One type of micro-speaker response would be that which is needed to approximate a correction for the strong decline in hearing at high frequencies that is experienced by many elderly individuals. This loss of hearing at high frequencies is denoted as presbycusis (sensorineural hearing loss). Presbycusis is widely prevalent in the elderly and is the most common type of hearing loss. A U.S. Army study conducted in 1980 indicates that 70% to 80% lose their hearing in a consistent pattern that can be predicted by age. Currently it is estimated that the hard-of-hearing population in the United States numbers about 32,000,000, with only about 20% owning needed hearing aids.
In our embodiment, the compensation characteristic is fixed and it cannot be customized for individuals. Therefore the device described herein is properly designated as a personal sound amplifier, such as iPODs and other MP3 players, since it is one-size-fits-all in concept and in design.

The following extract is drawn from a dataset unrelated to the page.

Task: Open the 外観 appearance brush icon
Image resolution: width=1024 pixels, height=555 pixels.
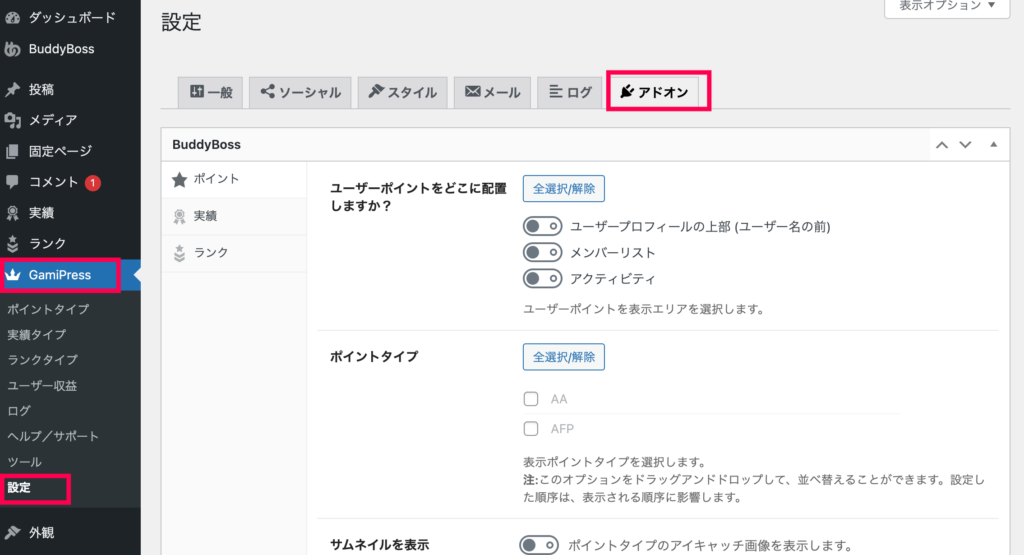Action: point(12,532)
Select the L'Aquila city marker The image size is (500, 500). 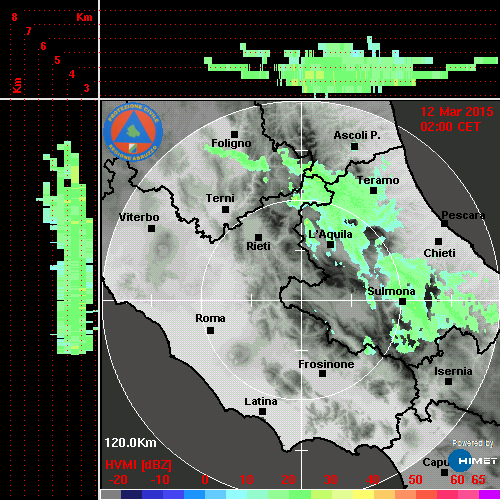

By judicious selection of resistance and capacitance values used in the various filter sections of this invention, it is possible to approximately correct such hearing deficiencies for the vast majority of such age-related hearing impaired individuals with a single compensation system. The truly attractive feature of such an approach is that it is “one-size-fits-all” in that a compensated earbud micro-speaker system fashioned in accordance with this invention only requires a user adjusted volume control and the user can compensate for hearing losses over a quite wide range of impairment. This fact results in a simple-to-manufacture device that offers impressive assistance to the hearing impaired at a cost that is a small fraction of the price of current hearing aids.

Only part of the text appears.